La decisión del Gobierno del Estado Plurinacional de Bolivia de interrumpir relaciones diplomáticas con la República Árabe Saharaui Democrática (RASD) provocó una reacción inmediata fuera y dentro del país. Un pronunciamiento respaldado por más de cien firmas —entre asociaciones, comités de solidaridad, académicos y dirigentes sociales de catorce países— circula desde esta semana rechazando la medida y exigiendo su reconsideración.
El documento recuerda que Bolivia reconoció oficialmente a la RASD en 1982, durante la presidencia de Hernán Siles Suazo, tras la recuperación democrática. Posteriormente, bajo el mandato de Jaime Paz Zamora, se formalizaron relaciones diplomáticas plenas. “Ese reconocimiento es un acto soberano del Estado boliviano y no puede borrarse por una decisión administrativa”, señala el texto difundido por redes internacionales.
La ruptura implica el cierre de la representación diplomática y afecta acuerdos construidos durante más de tres décadas. Para las organizaciones firmantes, la medida “contradice los principios constitucionales y la tradición histórica de Bolivia en defensa de la autodeterminación de los pueblos”.

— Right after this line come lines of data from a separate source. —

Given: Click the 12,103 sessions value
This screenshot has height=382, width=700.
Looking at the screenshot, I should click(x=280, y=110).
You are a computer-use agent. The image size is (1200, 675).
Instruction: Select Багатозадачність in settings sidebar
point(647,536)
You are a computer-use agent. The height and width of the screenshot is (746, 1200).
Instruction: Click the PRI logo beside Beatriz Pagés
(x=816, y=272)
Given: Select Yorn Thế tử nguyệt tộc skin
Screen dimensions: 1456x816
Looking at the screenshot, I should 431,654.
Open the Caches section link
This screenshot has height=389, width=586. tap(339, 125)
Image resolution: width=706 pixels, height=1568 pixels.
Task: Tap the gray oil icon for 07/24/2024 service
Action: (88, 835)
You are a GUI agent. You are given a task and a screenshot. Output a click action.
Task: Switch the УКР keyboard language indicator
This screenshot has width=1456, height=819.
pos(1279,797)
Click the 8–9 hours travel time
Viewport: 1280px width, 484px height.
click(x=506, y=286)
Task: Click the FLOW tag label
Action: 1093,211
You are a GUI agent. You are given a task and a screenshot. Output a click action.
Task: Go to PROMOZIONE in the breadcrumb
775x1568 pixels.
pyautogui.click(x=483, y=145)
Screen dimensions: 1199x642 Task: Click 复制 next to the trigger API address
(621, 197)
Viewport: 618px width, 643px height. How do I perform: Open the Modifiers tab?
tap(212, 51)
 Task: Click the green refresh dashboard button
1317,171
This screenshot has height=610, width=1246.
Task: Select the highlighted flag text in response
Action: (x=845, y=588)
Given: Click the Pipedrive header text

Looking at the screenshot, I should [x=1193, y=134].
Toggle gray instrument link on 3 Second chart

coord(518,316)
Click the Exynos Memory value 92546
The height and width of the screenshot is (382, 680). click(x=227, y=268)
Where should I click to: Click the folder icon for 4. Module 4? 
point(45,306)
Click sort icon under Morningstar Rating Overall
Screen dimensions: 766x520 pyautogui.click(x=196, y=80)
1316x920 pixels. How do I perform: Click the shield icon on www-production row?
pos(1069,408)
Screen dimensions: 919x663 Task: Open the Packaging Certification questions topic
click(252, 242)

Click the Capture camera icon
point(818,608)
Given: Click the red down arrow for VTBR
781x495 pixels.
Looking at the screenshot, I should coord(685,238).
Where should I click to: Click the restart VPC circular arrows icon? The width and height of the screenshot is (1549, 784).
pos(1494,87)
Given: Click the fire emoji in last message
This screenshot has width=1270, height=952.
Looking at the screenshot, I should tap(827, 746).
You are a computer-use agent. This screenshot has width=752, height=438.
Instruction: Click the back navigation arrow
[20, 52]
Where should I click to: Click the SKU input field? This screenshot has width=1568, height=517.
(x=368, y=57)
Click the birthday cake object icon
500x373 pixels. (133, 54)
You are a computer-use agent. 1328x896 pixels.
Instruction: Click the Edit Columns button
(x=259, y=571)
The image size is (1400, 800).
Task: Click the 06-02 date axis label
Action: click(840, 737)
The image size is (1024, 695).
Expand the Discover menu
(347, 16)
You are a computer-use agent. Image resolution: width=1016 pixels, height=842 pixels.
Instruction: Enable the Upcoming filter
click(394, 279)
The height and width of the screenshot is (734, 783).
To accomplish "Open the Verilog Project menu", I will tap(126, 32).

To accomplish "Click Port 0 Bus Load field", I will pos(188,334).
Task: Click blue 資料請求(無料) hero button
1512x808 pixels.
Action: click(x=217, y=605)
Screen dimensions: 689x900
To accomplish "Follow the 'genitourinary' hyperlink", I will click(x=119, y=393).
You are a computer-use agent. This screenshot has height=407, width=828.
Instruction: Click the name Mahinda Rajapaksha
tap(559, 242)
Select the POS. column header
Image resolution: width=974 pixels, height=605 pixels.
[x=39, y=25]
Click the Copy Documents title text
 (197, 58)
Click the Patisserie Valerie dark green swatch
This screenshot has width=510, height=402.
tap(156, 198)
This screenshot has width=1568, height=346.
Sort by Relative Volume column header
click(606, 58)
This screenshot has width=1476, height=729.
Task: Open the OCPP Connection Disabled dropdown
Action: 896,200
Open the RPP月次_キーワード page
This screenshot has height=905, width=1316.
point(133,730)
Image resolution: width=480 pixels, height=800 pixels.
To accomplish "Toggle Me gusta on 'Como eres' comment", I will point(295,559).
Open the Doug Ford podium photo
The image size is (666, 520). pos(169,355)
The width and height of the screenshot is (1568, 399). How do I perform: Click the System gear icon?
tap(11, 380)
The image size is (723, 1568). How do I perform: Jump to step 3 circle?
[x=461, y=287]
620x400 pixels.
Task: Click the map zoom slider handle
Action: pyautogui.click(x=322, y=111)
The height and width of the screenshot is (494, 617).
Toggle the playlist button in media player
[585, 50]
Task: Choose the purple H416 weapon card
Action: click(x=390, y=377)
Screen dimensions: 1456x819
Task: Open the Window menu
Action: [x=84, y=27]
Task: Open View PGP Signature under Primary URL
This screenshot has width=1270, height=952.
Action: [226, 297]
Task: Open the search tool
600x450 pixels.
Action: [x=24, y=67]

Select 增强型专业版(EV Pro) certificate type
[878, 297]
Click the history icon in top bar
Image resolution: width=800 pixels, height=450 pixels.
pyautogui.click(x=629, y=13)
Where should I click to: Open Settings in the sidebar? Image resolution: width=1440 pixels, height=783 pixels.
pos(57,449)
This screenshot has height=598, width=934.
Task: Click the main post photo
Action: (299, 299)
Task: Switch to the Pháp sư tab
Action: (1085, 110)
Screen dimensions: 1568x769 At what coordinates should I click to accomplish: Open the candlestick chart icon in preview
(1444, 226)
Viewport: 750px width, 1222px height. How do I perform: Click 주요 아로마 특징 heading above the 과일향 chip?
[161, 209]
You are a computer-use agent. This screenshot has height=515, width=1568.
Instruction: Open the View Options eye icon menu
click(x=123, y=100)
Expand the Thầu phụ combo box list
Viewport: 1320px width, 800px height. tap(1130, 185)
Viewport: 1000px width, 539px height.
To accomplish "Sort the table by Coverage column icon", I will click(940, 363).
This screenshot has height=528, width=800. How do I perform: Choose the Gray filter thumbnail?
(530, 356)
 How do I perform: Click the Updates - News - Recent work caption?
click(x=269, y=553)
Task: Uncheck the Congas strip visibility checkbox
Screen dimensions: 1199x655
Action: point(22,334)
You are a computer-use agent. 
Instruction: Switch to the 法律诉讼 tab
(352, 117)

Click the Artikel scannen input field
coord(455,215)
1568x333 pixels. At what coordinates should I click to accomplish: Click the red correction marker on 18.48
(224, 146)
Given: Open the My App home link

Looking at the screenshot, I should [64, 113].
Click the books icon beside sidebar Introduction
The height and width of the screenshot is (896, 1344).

Desde la Plataforma Latinoamericana y Caribeña de Solidaridad con el Pueblo Saharaui (PLACSO), espacio del que Bolivia forma parte, se anunció una agenda de acciones públicas para demandar el restablecimiento de los vínculos. “Se vulnera el derecho internacional y se debilita la posición latinoamericana frente a los procesos de descolonización pendientes”, afirma la declaración.
El expresidente Evo Morales calificó la medida como “una acción que contradice los principios de nuestra Constitución y nuestra tradición anticolonial”. En un mensaje público sostuvo que la suspensión “desconoce el derecho del pueblo saharaui a decidir libremente su destino”.
Las organizaciones recuerdan que el conflicto en el Sáhara Occidental es considerado por múltiples resoluciones de Naciones Unidas como un proceso de descolonización inconcluso. “Avalar la ocupación de facto ejercida por el Reino de Marruecos sienta un precedente contrario al derecho internacional”, se lee en el pronunciamiento, que cita la Carta de la ONU y la Resolución 1514 (XV) sobre descolonización.
Los firmantes insisten en que la causa saharaui ha sido respaldada históricamente por gobiernos latinoamericanos de distintas corrientes políticas. “Bolivia no puede apartarse de su posición soberana ni abandonar su compromiso con la autodeterminación”, concluye el texto colectivo, mientras continúan sumándose adhesiones a nivel regional.